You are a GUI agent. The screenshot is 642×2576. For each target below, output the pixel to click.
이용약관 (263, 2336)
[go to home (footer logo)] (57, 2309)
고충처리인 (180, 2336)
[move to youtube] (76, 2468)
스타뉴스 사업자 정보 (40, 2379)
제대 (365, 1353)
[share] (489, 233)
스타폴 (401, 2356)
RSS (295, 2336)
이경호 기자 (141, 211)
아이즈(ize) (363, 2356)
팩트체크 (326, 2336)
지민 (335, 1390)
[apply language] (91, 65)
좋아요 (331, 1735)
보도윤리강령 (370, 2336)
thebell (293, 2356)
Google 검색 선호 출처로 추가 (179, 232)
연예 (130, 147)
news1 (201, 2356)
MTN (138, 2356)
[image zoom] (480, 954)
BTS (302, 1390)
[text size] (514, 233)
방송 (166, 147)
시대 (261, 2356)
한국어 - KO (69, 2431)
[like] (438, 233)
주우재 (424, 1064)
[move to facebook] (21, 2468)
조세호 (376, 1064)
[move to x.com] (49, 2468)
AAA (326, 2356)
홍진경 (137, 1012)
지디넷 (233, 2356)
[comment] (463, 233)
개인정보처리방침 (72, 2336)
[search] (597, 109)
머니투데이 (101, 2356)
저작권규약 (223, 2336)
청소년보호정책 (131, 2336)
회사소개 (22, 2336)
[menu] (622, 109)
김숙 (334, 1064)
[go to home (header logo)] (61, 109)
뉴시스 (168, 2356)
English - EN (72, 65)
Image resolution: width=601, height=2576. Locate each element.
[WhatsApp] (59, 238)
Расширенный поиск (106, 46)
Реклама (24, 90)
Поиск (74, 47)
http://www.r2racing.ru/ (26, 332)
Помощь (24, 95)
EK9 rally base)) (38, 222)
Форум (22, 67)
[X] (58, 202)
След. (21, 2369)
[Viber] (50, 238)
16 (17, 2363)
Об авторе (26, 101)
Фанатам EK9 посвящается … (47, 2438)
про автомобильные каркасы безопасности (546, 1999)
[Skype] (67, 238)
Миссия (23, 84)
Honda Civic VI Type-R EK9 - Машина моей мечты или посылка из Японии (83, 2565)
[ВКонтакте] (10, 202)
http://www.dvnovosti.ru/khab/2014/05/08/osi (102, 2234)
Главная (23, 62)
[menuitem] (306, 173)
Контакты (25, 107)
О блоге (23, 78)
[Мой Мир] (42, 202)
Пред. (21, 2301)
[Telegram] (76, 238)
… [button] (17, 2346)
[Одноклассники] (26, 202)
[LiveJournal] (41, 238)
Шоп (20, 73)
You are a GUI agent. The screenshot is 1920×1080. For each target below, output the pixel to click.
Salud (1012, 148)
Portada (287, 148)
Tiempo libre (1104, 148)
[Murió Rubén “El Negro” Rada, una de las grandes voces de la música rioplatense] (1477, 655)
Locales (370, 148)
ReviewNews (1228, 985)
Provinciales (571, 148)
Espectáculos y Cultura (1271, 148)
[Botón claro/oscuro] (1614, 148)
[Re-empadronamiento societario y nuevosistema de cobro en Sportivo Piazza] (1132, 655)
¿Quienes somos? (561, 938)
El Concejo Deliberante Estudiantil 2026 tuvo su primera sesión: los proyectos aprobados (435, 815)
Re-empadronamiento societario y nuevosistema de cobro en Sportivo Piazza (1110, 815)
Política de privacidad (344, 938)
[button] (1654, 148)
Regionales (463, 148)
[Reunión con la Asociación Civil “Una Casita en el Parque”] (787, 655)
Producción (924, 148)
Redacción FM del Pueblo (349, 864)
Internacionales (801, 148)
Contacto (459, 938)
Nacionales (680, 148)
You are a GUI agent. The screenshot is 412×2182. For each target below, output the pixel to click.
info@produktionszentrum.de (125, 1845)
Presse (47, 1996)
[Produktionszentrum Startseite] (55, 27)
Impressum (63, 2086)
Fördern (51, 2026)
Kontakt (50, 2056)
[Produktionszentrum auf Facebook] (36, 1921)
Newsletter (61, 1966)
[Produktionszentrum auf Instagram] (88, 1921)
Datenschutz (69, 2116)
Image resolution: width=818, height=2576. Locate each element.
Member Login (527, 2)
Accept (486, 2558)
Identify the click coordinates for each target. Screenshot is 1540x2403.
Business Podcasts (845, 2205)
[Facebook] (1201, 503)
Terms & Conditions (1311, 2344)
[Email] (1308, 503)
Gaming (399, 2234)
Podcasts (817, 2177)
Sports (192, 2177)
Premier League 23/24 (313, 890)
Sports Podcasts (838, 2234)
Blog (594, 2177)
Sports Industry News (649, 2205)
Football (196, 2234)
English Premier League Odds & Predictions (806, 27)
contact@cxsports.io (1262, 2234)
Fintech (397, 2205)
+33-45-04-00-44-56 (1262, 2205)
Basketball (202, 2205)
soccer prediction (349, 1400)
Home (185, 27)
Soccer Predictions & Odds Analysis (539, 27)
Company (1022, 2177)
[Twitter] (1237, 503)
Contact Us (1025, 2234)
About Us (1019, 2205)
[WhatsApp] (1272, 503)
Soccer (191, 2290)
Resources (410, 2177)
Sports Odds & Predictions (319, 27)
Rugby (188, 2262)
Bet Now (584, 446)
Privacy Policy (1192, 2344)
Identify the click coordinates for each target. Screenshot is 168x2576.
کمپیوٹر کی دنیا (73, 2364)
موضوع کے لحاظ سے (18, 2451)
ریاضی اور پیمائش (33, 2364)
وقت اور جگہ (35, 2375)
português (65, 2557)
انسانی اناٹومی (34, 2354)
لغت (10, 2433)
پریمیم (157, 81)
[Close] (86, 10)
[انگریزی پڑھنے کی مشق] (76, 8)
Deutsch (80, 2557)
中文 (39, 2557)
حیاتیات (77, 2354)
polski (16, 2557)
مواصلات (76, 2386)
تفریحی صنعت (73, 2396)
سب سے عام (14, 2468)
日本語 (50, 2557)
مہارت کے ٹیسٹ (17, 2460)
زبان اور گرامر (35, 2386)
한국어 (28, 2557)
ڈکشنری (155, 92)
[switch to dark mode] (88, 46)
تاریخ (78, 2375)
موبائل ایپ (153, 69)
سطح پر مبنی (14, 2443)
###
Work instruction | Starting at the line above that contains "О блоге (23, 78)", repeat each line exactly up to and including the line that contains "You are a GUI agent. The screenshot is 412×2182.", and stop there.

Output below |
О блоге (23, 78)
[Мой Мир] (42, 202)
Пред. (21, 2301)
[Telegram] (76, 238)
… [button] (17, 2346)
[Одноклассники] (26, 202)
[LiveJournal] (41, 238)
Шоп (20, 73)
You are a GUI agent. The screenshot is 1920×1080. For each target below, output the pixel to click.
Salud (1012, 148)
Portada (287, 148)
Tiempo libre (1104, 148)
[Murió Rubén “El Negro” Rada, una de las grandes voces de la música rioplatense] (1477, 655)
Locales (370, 148)
ReviewNews (1228, 985)
Provinciales (571, 148)
Espectáculos y Cultura (1271, 148)
[Botón claro/oscuro] (1614, 148)
[Re-empadronamiento societario y nuevosistema de cobro en Sportivo Piazza] (1132, 655)
¿Quienes somos? (561, 938)
El Concejo Deliberante Estudiantil 2026 tuvo su primera sesión: los proyectos aprobados (435, 815)
Re-empadronamiento societario y nuevosistema de cobro en Sportivo Piazza (1110, 815)
Política de privacidad (344, 938)
[button] (1654, 148)
Regionales (463, 148)
[Reunión con la Asociación Civil “Una Casita en el Parque”] (787, 655)
Producción (924, 148)
Redacción FM del Pueblo (349, 864)
Internacionales (801, 148)
Contacto (459, 938)
Nacionales (680, 148)
You are a GUI agent. The screenshot is 412×2182. For each target below, output the pixel to click.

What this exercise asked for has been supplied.